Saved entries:

################

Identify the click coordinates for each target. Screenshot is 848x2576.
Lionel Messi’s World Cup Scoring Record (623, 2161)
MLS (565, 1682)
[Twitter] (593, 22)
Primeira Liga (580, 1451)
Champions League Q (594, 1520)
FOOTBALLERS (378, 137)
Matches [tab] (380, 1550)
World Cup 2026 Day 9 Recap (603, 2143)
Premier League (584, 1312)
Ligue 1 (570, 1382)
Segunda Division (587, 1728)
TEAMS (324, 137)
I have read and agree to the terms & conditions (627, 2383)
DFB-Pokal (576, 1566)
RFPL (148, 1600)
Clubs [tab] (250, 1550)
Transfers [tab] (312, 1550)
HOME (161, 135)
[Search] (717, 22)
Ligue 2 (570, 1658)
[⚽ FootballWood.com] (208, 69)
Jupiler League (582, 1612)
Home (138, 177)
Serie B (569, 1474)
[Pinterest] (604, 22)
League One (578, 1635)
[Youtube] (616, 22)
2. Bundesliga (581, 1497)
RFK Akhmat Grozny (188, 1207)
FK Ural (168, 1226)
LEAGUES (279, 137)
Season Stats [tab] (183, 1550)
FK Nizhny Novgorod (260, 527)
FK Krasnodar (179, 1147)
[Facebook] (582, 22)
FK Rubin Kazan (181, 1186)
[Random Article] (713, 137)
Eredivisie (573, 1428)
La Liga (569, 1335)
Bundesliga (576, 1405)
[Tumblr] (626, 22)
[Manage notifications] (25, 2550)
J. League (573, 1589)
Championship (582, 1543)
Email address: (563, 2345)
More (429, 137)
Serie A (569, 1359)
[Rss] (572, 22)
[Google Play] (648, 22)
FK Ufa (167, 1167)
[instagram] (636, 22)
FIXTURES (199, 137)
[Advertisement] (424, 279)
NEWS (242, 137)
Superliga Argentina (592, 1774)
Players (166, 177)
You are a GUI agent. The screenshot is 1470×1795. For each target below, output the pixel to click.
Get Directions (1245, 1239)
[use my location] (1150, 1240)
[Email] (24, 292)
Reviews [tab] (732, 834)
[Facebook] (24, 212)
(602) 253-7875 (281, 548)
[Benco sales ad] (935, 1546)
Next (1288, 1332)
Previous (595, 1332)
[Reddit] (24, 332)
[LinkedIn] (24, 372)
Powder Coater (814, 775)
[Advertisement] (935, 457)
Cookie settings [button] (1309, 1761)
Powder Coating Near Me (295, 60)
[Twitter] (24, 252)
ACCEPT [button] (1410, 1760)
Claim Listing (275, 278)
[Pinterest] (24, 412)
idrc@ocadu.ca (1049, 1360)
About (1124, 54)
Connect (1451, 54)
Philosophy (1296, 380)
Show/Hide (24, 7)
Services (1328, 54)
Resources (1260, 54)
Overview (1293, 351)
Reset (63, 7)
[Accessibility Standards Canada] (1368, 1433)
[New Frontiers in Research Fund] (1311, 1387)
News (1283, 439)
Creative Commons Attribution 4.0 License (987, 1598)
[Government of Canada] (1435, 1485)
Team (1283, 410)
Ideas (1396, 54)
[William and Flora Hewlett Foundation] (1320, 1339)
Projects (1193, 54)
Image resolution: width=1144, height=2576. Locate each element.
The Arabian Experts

################

EXERCISE BRIEF: Lines that contain "Powder" should be pulled from the entries above and reported.

EXPECTED ANSWER:
Powder Coater (814, 775)
Powder Coating Near Me (295, 60)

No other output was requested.